Dans cet affrontement des stratégies qui risque d’obtenir les résultats les plus fructueux pour la suite ?

Virginie Martin : Dans cette séquence, les syndicats ont retrouvé de la vigueur, une vigueur perdue au moment des Gilets jaunes. Lors des mouvements des Gilets jaunes d’aucuns précipitaient un peu vite les syndicats dans l’oubli. Cette réforme leur donne une occasion inespérée de retrouver leur utilité, voire leur fonction originelle. Défendre les salariés et être légitimes dans cette défense.

L’exécutif, de son côté, joue - au-delà de Borne- les 4 ans à venir son quinquennat: Macron pourra t-il gouverner le pays comme il l’entend ? Sa / son première ministre actuelle ou à venir sauront-ils  trouver une majorité fiable et solide à l’Assemblée nationale ?

Cette crise est un précipité de la politique à la française et chaque partie prenante y joue son présent et son avenir.

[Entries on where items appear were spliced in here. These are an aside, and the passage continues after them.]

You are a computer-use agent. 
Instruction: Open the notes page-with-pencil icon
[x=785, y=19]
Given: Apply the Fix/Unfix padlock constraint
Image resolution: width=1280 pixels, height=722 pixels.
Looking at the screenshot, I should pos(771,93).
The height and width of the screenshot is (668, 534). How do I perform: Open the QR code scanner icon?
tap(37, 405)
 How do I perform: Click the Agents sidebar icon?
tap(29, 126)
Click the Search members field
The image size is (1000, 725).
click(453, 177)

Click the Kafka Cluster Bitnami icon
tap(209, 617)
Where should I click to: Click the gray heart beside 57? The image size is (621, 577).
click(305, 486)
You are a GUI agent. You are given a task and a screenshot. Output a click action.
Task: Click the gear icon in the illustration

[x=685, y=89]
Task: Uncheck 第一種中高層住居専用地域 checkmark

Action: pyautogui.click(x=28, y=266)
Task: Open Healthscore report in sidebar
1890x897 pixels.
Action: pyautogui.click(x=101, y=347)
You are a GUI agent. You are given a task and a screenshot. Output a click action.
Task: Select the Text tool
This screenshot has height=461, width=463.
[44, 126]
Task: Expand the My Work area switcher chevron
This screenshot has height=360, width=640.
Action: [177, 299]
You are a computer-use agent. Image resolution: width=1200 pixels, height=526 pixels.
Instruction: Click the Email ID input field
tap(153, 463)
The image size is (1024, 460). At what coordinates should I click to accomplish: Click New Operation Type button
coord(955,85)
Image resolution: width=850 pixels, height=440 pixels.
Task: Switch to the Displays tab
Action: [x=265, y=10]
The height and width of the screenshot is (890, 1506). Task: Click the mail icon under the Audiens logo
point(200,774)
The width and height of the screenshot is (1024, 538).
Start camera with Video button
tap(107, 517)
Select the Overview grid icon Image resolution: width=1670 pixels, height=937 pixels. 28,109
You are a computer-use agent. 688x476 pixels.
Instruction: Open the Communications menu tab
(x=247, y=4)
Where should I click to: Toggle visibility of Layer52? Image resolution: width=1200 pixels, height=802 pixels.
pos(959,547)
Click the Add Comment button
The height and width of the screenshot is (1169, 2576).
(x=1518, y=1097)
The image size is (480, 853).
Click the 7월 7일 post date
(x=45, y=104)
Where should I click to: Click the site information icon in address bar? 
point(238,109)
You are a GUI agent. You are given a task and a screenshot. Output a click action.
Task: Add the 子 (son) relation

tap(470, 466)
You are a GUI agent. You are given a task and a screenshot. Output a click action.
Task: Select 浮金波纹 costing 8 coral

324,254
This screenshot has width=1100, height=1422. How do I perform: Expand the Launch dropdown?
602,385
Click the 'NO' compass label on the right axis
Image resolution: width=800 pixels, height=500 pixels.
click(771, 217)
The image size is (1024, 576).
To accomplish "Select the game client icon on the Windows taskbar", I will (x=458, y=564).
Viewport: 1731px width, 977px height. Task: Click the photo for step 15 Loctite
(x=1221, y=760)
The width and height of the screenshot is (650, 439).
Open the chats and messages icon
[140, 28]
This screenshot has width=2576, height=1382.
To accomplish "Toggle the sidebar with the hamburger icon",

Maxime Tandonnet : La grande leçon, c’est que tout le monde sortira perdant de cette crise, surtout si la médiation ou la recherche d’un compromis échoue. Si une issue raisonnable est trouvée, la classe dirigeante aura limité les dégâts et pourra dire : voilà on a souffert mais on s’en est quand même sorti. En revanche, si aucune issue n’est trouvée sur la question des 64 ans, si la situation glisse dans le pourrissement et le malaise permanent, la France va s’inscrire dans une violence et un mouvement de protestation sporadique qui risque de resurgir dans les grandes occasion, par exemple les jeux olympiques de Paris. L’indifférence et la méfiance de nombreux Français envers la politique risque de se transformer en haine, en colère et en dégoût ce qui serait dramatique pour l’avenir de la démocratie. En attendant, pour le pouvoir macroniste, la pire des attitudes serait de vouloir attiser le chaos pour se poser en protecteur ou sauveur de la paix civile sur le modèle de la crise des Gilets Jaunes. Une telle stratégie peut fonctionner pour une petite frange de la bourgeoisie urbaine, cossue et retraitée. Mais elle ne saurait une nouvelle fois duper le pays dans son immense majorité.